Ediles Francisco Marinas Vergaray
Secretary General of Sutracomosa, Peru
"The way they treat the workers in Peru is discriminatory for the people that are hired who live around the area where the site is. While the wages are good if you take into account the normal wages in Peru, those people that are hired locally don't have the same conditions as the people that are hired from other areas, so their conditions are poorer.

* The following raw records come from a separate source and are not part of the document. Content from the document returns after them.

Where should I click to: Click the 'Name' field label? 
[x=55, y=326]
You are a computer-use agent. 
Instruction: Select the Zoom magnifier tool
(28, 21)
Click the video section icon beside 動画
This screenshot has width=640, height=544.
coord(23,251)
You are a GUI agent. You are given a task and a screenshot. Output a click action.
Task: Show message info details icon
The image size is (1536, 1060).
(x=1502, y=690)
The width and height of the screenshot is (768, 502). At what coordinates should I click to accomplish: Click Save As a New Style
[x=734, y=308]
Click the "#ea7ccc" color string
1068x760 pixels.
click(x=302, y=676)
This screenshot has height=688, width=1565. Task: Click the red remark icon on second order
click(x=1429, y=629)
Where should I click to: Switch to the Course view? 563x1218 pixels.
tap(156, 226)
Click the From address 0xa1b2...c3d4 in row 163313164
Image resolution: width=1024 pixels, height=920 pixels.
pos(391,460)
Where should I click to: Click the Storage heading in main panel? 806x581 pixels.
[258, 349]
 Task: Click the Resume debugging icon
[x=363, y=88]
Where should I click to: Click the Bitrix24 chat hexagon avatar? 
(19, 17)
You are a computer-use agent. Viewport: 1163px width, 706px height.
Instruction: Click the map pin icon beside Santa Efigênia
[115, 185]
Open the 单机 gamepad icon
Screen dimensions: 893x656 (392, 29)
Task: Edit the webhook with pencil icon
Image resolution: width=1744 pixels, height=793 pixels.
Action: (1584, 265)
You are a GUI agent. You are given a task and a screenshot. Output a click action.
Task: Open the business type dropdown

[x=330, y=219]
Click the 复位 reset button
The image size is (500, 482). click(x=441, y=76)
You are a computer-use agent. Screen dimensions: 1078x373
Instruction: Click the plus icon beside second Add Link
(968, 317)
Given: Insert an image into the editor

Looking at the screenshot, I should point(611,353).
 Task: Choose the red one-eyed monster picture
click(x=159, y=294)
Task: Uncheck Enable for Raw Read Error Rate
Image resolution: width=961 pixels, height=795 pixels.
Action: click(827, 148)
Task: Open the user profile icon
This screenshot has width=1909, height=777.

"This IMF-ICEM meeting has given us a clear perspective of what is happening and what we want to do is to educate people regarding unions. We want to get the workers to understand what the union can do for them. We want them to become members of our union - our union is growing slowly, but growing. We think with the help of other unions we will be able to achieve this. As a recognised union we have the support of the company, but only some of the officers of the company - we have 80 per cent support from the higher level directors of the company but lower officers of the company don't really support us that much, they don't want to take into account the labour movement."